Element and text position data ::
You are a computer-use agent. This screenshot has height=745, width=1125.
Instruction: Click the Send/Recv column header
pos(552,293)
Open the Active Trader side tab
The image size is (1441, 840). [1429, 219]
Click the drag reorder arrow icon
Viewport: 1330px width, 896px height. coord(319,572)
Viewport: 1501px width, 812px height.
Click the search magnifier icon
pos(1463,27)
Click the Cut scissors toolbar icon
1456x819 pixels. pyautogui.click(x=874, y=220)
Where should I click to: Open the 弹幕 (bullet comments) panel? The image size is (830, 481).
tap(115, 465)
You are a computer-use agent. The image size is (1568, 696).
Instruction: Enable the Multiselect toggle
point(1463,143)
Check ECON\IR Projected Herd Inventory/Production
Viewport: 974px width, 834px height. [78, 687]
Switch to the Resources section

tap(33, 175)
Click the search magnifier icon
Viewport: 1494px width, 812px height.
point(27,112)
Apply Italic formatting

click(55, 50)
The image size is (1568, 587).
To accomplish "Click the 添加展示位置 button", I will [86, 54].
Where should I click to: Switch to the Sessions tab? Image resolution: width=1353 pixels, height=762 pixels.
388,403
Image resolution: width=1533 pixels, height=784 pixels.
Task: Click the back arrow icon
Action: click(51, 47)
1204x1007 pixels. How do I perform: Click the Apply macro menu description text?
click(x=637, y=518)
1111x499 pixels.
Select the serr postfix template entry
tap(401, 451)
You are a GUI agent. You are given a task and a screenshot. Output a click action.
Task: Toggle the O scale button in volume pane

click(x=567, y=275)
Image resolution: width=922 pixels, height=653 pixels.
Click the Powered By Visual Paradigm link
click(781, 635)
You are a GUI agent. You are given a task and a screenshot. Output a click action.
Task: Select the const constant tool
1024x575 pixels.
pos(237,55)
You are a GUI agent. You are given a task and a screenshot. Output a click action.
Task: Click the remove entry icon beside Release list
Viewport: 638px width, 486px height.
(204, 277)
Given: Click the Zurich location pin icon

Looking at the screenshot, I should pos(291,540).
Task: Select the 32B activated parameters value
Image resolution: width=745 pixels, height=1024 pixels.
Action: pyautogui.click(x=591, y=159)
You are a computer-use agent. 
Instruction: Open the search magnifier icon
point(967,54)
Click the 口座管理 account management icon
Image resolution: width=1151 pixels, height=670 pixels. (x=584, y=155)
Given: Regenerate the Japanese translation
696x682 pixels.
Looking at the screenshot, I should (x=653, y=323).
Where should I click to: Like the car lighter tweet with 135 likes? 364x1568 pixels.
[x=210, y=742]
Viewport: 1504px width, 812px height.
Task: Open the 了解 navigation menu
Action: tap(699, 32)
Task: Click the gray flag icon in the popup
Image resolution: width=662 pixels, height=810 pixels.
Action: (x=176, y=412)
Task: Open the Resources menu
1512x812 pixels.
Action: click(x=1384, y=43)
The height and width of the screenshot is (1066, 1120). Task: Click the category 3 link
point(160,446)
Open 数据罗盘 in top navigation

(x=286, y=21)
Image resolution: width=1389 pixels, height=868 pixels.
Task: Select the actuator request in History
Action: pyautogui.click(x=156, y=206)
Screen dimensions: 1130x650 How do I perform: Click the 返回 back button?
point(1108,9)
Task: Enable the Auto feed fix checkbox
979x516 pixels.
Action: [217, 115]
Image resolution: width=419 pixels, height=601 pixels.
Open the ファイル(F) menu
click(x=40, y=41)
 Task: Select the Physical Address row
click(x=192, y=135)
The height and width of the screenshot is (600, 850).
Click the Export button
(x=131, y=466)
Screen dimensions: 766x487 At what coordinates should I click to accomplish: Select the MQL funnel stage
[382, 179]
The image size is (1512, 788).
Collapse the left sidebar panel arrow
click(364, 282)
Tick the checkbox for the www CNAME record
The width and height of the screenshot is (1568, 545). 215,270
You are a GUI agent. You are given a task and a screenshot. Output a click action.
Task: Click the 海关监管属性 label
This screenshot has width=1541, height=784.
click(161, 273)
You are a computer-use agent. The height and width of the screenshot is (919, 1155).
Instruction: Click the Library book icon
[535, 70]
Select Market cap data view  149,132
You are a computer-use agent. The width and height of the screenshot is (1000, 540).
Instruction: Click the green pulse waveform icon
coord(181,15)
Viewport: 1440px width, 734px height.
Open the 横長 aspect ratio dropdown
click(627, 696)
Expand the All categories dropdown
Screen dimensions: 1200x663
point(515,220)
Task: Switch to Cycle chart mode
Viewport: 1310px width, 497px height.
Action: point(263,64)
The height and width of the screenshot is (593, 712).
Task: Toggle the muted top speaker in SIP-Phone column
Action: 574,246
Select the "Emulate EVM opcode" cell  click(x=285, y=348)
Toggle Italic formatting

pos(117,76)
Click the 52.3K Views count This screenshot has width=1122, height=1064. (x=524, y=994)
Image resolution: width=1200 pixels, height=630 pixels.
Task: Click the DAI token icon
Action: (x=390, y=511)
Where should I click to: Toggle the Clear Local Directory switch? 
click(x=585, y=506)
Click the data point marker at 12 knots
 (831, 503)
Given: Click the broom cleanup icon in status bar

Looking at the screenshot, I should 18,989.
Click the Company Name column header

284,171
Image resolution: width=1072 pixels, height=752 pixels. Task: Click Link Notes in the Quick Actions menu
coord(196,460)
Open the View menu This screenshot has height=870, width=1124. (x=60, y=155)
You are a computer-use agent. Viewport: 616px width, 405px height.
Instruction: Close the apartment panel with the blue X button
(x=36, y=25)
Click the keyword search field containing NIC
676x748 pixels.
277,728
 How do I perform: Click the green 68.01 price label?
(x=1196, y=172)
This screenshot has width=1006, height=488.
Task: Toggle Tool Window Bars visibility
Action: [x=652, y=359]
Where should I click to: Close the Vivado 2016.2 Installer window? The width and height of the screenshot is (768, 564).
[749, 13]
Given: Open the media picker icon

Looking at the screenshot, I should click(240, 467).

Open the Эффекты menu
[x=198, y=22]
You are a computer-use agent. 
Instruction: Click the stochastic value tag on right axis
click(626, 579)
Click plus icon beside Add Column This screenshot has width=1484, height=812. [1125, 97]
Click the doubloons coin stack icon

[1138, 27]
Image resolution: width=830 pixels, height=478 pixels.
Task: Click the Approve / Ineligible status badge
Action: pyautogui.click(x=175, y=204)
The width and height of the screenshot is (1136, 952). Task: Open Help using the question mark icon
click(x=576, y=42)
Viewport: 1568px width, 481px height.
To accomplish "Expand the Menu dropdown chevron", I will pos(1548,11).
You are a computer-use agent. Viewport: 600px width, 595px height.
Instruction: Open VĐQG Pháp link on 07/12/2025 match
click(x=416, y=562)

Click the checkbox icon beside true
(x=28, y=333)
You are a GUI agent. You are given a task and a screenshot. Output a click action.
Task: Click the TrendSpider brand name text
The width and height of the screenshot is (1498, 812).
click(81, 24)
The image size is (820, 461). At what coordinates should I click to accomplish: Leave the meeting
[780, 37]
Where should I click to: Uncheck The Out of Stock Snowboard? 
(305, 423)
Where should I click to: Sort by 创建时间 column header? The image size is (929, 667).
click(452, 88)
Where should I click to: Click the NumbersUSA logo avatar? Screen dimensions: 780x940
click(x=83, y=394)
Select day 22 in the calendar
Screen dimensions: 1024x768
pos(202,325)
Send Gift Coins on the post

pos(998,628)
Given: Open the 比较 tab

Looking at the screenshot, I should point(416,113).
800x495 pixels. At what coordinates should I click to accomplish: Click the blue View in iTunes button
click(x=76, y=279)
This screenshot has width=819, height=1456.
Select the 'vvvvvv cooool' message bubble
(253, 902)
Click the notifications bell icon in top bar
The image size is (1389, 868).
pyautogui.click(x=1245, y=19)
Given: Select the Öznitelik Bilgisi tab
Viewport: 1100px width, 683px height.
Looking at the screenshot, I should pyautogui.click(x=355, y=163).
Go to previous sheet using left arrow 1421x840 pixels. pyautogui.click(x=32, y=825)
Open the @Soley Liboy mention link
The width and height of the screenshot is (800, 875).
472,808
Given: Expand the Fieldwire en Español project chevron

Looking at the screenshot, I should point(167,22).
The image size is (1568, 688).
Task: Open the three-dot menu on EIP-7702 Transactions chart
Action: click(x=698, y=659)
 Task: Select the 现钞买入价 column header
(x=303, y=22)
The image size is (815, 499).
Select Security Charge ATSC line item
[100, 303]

Task brief ::
Find every line above that contains the word "search" and copy each one out.

Result of this exercise ::
Click the search magnifier icon
Click the search magnifier icon
Instruction: Open the search magnifier icon
Click the keyword search field containing NIC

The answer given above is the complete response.